* **WORK TO COMPLETE**
What is wanted is every line below from the one with "Given: Select step 4 填寫購票資訊" up to and including the one with "The image size is (532, 399).", retyped exactly, pictures excluded, nothing else.

* **INPUT**
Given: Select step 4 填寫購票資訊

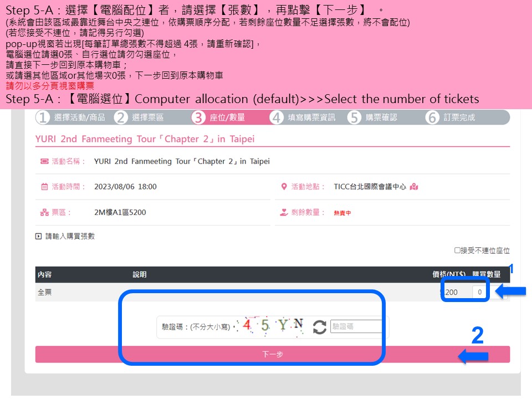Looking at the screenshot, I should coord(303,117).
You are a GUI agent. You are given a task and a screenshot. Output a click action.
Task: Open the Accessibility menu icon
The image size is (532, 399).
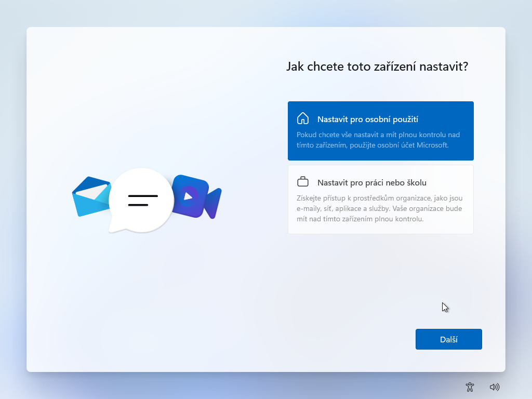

--

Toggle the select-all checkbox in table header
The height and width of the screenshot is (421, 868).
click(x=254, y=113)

* **SOLUTION TO THIS TASK**
Given: Select step 4 填寫購票資訊

Looking at the screenshot, I should coord(303,117).
You are a GUI agent. You are given a task and a screenshot. Output a click action.
Task: Open the Accessibility menu icon
The image size is (532, 399).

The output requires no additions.